Grupos religiosos locais afirmam que a população sofreu uma espécie de arrebatamento e que este episódio se repetirá mais vezes por todo o globo até que chegue o dia do Juízo Final. A seita X-E, que acredita na existência de extraterrestres, relacionou o fato ao cumprimento de uma profecia milenar a qual anunciava a abdução de uma comunidade inteira por uma nave espacial a fim de que a espécie humana fosse introduzida num novo planeta e nele fizesse morada a partir de então. Integrantes da extrema direita ocidental acusam organizações terroristas, alegando que foi utilizada uma nova arma de destruição em massa e que, se essa não for urgentemente capturada, a humanidade corre o risco de desaparecer para sempre. Os adeptos às teorias da conspiração alertam comunicando que esse acontecimento trata-se da primeira manobra do Barac Obama como presidente dos EUA para solucionar a crise, visto que um episódio tão sensacionalista desvia o foco das tensões e permite ao governo um maior número de manobras políticas radicais. O presidente do Brasil, Luis Inácio Lula da Silva, em recente declaração extra-oficial disse acreditar que o sumiço das pessoas possui ligação com o embargo dos Estados Unidos ao etanol brasileiro o qual, segundo ele, é bem melhor por ser proveniente da cana e não do milho, como é o caso do americano.
Fugindo da linha “Scoobdoob-doo”, o papa Bento XVI leu na praça de São Pedro uma carta de consolo aos familiares e amigos que estão sofrendo com o desaparecimento de seus entes queridos e solicitou que todos acreditem num milagre, pois fé e amor são a chave para a resolução de todos os problemas.

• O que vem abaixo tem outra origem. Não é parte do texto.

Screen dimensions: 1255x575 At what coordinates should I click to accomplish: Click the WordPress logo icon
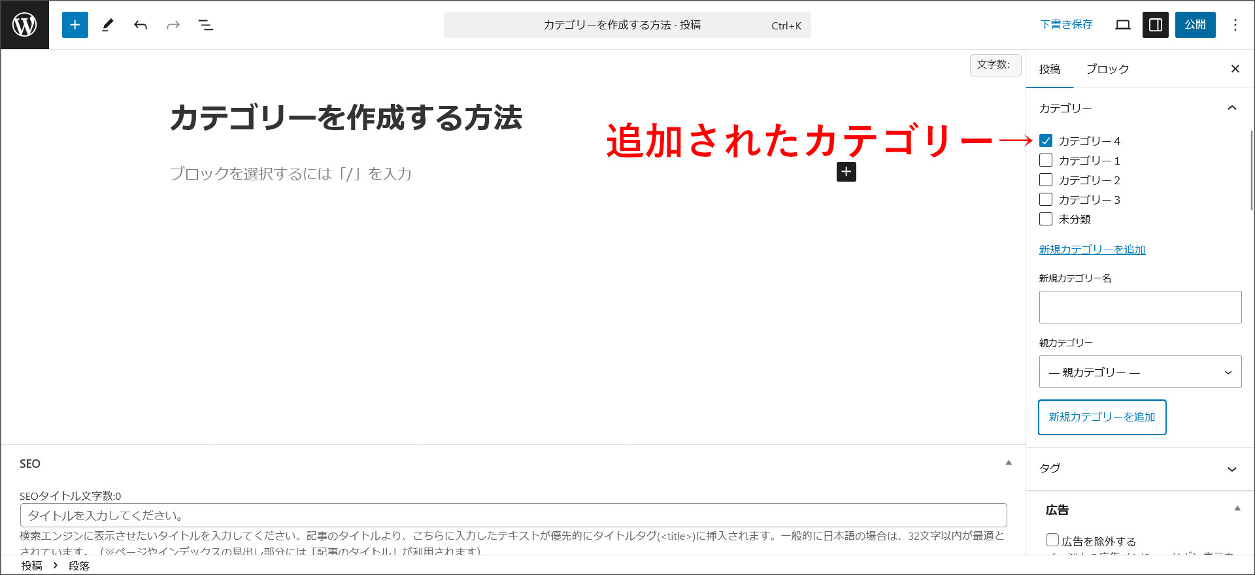tap(25, 25)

Expeculações a parte, os quase 30000 habitantes de Santa Clara continuam desaparecidos e sem previsão de regresso. Sabendo-se que os Estados Unidos da América é a terra da liberdade e o único lugar do mundo onde tudo pode acontecer, o melhor a ser feito é aguardar os próximos capítulos e o desfecho dessa história.